Every line of the material is to be repeated exactly as it stands.

** EXERCISE INPUTS follows **

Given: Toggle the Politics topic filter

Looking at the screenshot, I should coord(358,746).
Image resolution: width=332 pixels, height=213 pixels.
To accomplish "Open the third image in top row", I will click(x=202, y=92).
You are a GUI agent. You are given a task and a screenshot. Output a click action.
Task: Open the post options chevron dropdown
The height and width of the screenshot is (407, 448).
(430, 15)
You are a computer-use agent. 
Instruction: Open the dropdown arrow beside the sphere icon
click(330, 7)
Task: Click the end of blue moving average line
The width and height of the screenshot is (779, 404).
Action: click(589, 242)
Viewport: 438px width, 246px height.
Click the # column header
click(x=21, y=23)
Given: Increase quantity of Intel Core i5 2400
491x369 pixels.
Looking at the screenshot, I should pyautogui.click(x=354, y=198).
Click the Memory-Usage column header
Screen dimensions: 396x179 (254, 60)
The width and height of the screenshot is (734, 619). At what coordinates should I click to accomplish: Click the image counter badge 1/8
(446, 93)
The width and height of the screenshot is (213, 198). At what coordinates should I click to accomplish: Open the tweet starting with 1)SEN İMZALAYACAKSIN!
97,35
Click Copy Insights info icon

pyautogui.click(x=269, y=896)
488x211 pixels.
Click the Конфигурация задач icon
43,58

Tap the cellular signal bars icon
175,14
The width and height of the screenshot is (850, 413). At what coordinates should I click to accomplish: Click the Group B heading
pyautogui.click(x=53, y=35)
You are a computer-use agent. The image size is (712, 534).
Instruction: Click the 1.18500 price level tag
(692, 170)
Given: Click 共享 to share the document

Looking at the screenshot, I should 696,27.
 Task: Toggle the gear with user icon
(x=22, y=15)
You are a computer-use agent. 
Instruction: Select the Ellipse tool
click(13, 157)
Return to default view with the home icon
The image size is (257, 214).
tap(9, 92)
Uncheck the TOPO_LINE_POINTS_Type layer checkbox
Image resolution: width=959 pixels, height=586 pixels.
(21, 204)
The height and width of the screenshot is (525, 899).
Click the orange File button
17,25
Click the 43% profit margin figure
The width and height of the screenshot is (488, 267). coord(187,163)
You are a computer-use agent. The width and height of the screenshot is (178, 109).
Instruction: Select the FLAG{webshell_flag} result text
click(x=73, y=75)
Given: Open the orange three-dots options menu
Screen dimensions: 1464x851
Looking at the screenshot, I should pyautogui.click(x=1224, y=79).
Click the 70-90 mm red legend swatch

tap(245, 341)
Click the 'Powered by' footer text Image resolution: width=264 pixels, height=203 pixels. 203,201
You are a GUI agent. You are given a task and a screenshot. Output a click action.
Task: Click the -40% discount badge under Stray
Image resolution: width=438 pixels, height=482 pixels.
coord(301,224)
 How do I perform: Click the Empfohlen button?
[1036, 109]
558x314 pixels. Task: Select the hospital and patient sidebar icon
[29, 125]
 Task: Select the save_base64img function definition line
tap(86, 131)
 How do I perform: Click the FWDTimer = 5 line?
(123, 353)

** End of EXERCISE INPUTS **

■ EXERCISE SOLUTION:
Given: Toggle the Politics topic filter

Looking at the screenshot, I should coord(358,746).
Image resolution: width=332 pixels, height=213 pixels.
To accomplish "Open the third image in top row", I will click(x=202, y=92).
You are a GUI agent. You are given a task and a screenshot. Output a click action.
Task: Open the post options chevron dropdown
The height and width of the screenshot is (407, 448).
(430, 15)
You are a computer-use agent. 
Instruction: Open the dropdown arrow beside the sphere icon
click(330, 7)
Task: Click the end of blue moving average line
The width and height of the screenshot is (779, 404).
Action: click(589, 242)
Viewport: 438px width, 246px height.
Click the # column header
click(x=21, y=23)
Given: Increase quantity of Intel Core i5 2400
491x369 pixels.
Looking at the screenshot, I should pyautogui.click(x=354, y=198).
Click the Memory-Usage column header
Screen dimensions: 396x179 (254, 60)
The width and height of the screenshot is (734, 619). At what coordinates should I click to accomplish: Click the image counter badge 1/8
(446, 93)
The width and height of the screenshot is (213, 198). At what coordinates should I click to accomplish: Open the tweet starting with 1)SEN İMZALAYACAKSIN!
97,35
Click Copy Insights info icon

pyautogui.click(x=269, y=896)
488x211 pixels.
Click the Конфигурация задач icon
43,58

Tap the cellular signal bars icon
175,14
The width and height of the screenshot is (850, 413). At what coordinates should I click to accomplish: Click the Group B heading
pyautogui.click(x=53, y=35)
You are a computer-use agent. The image size is (712, 534).
Instruction: Click the 1.18500 price level tag
(692, 170)
Given: Click 共享 to share the document

Looking at the screenshot, I should 696,27.
 Task: Toggle the gear with user icon
(x=22, y=15)
You are a computer-use agent. 
Instruction: Select the Ellipse tool
click(13, 157)
Return to default view with the home icon
The image size is (257, 214).
tap(9, 92)
Uncheck the TOPO_LINE_POINTS_Type layer checkbox
Image resolution: width=959 pixels, height=586 pixels.
(21, 204)
The height and width of the screenshot is (525, 899).
Click the orange File button
17,25
Click the 43% profit margin figure
The width and height of the screenshot is (488, 267). coord(187,163)
You are a computer-use agent. The width and height of the screenshot is (178, 109).
Instruction: Select the FLAG{webshell_flag} result text
click(x=73, y=75)
Given: Open the orange three-dots options menu
Screen dimensions: 1464x851
Looking at the screenshot, I should pyautogui.click(x=1224, y=79).
Click the 70-90 mm red legend swatch

tap(245, 341)
Click the 'Powered by' footer text Image resolution: width=264 pixels, height=203 pixels. 203,201
You are a GUI agent. You are given a task and a screenshot. Output a click action.
Task: Click the -40% discount badge under Stray
Image resolution: width=438 pixels, height=482 pixels.
coord(301,224)
 How do I perform: Click the Empfohlen button?
[1036, 109]
558x314 pixels. Task: Select the hospital and patient sidebar icon
[29, 125]
 Task: Select the save_base64img function definition line
tap(86, 131)
 How do I perform: Click the FWDTimer = 5 line?
(123, 353)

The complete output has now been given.